営業利益を増やしなさい!➂
年度末が近づいてきた、という会社が多いと思います。
「販管費に入っている費用でも、特別な経費といえるものは、
特別損失に計上して、営業利益を増やしなさい!」
と言い続けて言います。
銀行の格付け(スコアリング)では、営業利益を重視されるからです。
すると、「こういうのは特別損失にしていいのでしょうか?」
というご質問をたびたびいただくのです。
➂入札負け案件の人件費
ある経営者から、
「うちも毎年計上している特別損失がありますよ。」
とお聞きしました。
建設関連の中小企業です。
で、何を特別損失にしているのか、お聞きしました。
「人件費の一部を特別損失にしています。」
「どんな人件費ですか?」
「うちの業界では仕事を獲得するための入札があります。
入札するには、積算資料を作る必要があります。
これが結構な工数で、かなりの時間がかかるんです。
でも、入札なので、獲得できなかったら、
積算資料の作成に費やした労務費は、パーになります。
なので、入札負けした案件の人件費を、特別損失に計上しています。」
「なるほど。
具体的にどういう勘定科目にしているんですか?」
「特別開発人件費、としています。」
とのことだったのです。
要は、売上に繋がった労務費は販売管理費に入れて、
売上に繋がらなかった労務費は、特別損失に計上する、
という考え方です。
かといって、
その労務費を適当な金額で振り返るわけにはいきません。
今回の経営者にお聞きしても、
「積算資料作りにかかった時間は、
いつ、誰と誰が何時間、など記録を残していて、
その時間数と、作成者の労務費単価を掛け合わせて、
特別損失に振り替える額を算出しています。
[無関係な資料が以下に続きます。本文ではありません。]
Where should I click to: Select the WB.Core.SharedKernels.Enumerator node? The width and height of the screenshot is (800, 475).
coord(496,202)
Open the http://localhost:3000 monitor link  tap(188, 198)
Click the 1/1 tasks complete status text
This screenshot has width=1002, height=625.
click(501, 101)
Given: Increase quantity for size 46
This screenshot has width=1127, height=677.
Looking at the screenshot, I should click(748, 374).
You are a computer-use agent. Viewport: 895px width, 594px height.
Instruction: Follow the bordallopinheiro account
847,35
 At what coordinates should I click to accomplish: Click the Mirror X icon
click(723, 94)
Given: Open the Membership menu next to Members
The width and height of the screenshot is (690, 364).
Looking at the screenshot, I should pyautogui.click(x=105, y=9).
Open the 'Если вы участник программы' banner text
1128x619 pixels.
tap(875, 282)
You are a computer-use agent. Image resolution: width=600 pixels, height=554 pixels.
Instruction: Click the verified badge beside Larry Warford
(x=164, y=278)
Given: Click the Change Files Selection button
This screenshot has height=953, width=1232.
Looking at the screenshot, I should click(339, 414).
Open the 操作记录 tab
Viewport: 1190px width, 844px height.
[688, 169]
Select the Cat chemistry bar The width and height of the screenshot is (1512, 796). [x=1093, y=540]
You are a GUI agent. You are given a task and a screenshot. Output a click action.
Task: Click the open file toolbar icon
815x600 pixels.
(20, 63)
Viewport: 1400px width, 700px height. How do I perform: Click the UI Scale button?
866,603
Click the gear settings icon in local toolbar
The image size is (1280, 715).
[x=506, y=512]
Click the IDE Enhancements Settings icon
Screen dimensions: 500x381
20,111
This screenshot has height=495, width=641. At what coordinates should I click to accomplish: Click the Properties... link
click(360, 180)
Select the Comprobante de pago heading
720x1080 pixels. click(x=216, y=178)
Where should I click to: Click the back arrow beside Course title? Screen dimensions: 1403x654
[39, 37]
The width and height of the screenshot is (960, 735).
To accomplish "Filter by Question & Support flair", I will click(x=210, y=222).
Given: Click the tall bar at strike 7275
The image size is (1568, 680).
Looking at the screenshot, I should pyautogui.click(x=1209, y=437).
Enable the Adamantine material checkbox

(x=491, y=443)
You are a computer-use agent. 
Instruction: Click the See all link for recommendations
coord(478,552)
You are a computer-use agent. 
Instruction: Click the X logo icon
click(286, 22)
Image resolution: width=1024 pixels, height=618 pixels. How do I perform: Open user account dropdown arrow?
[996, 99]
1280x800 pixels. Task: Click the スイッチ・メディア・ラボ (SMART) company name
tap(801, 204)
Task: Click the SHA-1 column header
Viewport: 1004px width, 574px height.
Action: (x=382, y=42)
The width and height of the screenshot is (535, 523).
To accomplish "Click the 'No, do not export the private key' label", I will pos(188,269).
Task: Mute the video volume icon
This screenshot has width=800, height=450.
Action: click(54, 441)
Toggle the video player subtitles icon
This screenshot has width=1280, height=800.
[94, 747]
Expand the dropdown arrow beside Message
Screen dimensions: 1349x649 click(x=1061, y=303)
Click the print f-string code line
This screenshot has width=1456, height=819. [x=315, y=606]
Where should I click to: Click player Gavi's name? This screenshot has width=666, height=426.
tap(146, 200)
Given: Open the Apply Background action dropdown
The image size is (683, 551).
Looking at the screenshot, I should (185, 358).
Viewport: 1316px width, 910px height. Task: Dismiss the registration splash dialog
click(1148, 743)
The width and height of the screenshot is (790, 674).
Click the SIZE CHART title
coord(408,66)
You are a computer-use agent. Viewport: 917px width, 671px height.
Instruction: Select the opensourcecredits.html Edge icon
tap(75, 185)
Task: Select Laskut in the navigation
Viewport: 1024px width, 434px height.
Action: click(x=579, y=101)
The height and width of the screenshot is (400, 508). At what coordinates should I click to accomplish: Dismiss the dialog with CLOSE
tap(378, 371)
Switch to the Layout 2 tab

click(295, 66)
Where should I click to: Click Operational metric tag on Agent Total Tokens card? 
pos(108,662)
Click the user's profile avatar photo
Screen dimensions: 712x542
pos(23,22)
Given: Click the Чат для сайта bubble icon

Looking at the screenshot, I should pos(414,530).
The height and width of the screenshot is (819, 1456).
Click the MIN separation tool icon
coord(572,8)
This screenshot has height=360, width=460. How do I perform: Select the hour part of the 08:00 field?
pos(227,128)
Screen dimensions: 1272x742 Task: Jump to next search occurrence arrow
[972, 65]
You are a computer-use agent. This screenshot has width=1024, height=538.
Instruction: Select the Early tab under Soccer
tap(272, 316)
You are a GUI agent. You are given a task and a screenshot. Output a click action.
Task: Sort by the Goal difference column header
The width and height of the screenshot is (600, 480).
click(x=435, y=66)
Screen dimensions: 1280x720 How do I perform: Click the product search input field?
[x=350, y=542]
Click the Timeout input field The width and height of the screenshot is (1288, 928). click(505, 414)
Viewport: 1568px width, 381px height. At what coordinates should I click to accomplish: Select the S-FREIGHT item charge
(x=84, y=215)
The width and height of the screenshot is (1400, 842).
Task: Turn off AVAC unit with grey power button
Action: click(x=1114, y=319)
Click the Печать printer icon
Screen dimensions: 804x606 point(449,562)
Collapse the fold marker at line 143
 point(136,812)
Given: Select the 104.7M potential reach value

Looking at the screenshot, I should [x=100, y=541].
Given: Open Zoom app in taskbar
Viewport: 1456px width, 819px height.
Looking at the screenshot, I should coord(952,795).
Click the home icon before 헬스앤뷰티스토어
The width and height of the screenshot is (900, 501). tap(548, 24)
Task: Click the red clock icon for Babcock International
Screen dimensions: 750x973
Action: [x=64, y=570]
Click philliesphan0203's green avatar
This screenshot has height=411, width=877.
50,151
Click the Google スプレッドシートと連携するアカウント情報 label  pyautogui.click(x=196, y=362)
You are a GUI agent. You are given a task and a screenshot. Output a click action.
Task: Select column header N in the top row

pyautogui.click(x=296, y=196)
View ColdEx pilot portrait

」
とのことなのです。
しっかりと、証拠書類(エビデンス)を確保しているのです。
販売管理費から特別損失への振り替えなので、
税務調査でとやかく言われることはありません。
言うのは、銀行くらいです。
それでも、それだけの根拠をもっていることを説明すれば、
「銀行も最初は聞いてきましたけど、
今はもう何も言わないですよ。」
となるのです。
この会社は建設関連業ですから、同業ライバルは無数にいます。
しかし、営業利益を大きくするために、
ここまでしている経営者は、ごく一部なのです。
同じことをしているのだから、やろうと思えばできるのに、です。
結局、決算書づくりに知恵のかる経営者だけが、
対外的に強い決算書を作り上げるのです。